• Jessica Santos

Estudantes não conseguem diferenciar fatos de opiniões, revela Pisa 2018

A edição 2018 do Pisa, a prova mundial que mede o desempenho dos estudantes em leitura, matemática e ciência, mostra que menos de 1 em cada 10 alunos dos 80 países avaliados foi capaz de distinguir fatos de opiniões, considerando pistas implícitas no conteúdo e fontes da informação.


O foco desta edição foi a leitura, com ênfase na capacidade de encontrar, comparar, contrastar e integrar informações entre várias fontes. De acordo com o relatório publicado pela OCDE, os alunos com melhor desempenho precisaram ir além da capacidade de entender e comunicar informações complexas, sendo exigidos a distinguir entre fato e opinião ao ler sobre um tópico desconhecido, compreender textos longos e que tratem de conceitos abstratos ou contra-intuitivo.


Em Cingapura, país com melhor desempenho na disciplina de leitura, apenas um em cada quatro estudantes atingiu o nível máximo de proficiência.
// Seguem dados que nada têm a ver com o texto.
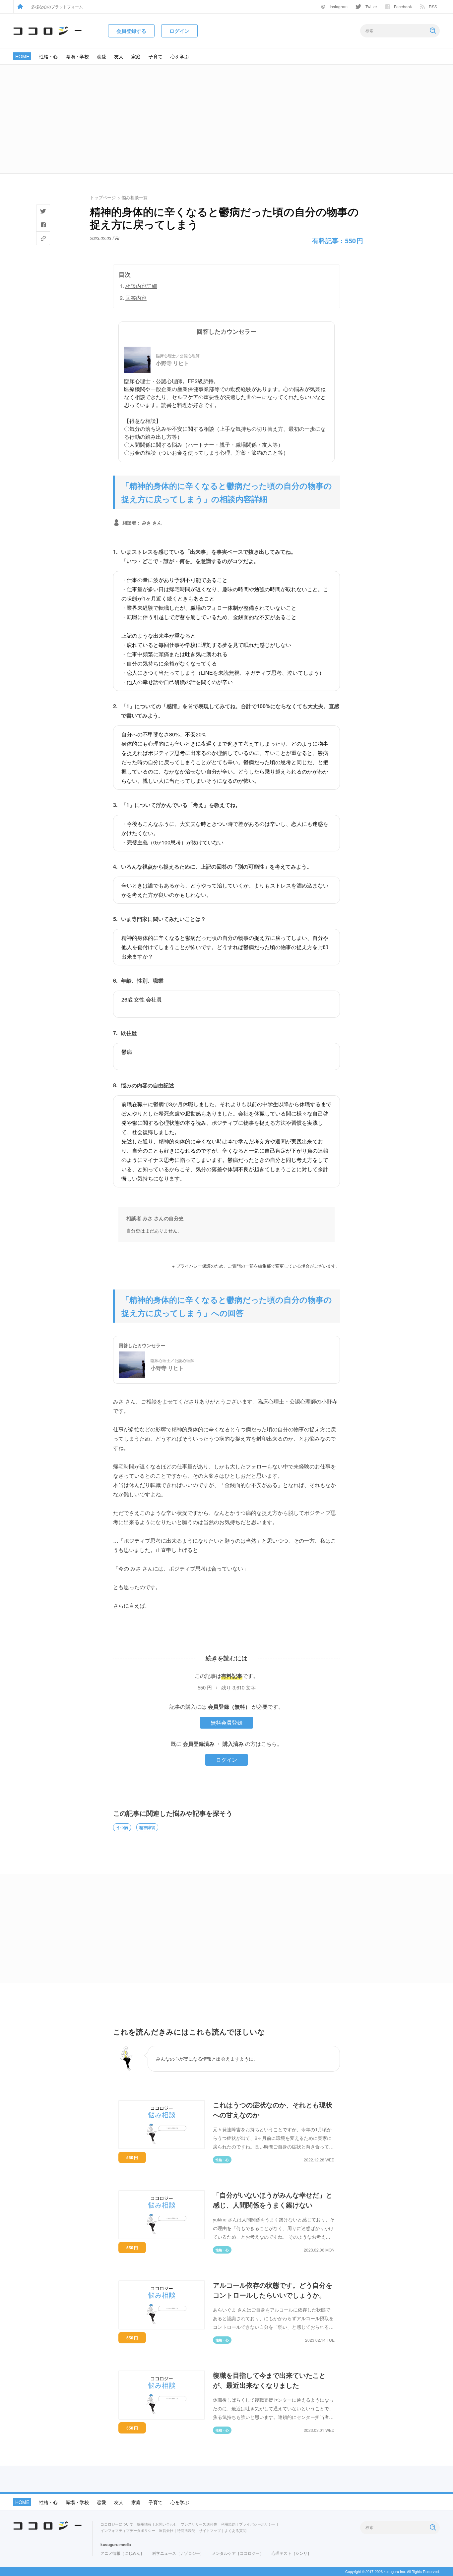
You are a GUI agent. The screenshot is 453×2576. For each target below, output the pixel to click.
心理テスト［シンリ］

Nas províncias/municípios chineses, Canadá, Finlândia e Hong Kong, pelo menos um em cada sete alunos conseguiram chegar lá.


Em um cenário cada vez mais complexo de desinformação, a OCDE defende a urgência em preparar o estudante para compreender o mundo digital, entendendo que esta é uma competência fundamental para participar ativamente da vida social, econômica e cultural.


Em 2009, cerca de 15% dos estudantes não tinham acesso à internet em suas casas, índice que caiu para menos de 5% em 2018. Estudantes passam aproximadamente três horas online durante a semana quando estão fora da escola, o que comprova que o digital se tornou parte do mundo real desta geração.

Os jovens estão mais conectados, mas os resultados do Pisa mostram uma educação que falha em prepará-los para lidar com as informações disponíveis no mundo digital.


A leitura vai além de extrair informações; é muito mais sobre construir conhecimento, pensar criticamente e fazer julgamentos bem fundamentados, e a OCDE está atenta a este movimento. Como parte do Projeto Educação 2030, a partir de 2024 as avaliações estarão mais focadas no aprendizado sobre o universo digital. Para a organização, a educação do futuro deve se concentrar em ajudar as pessoas a desenvolver uma bússola confiável para navegar em um mundo cada vez mais complexo, ambíguo e volátil.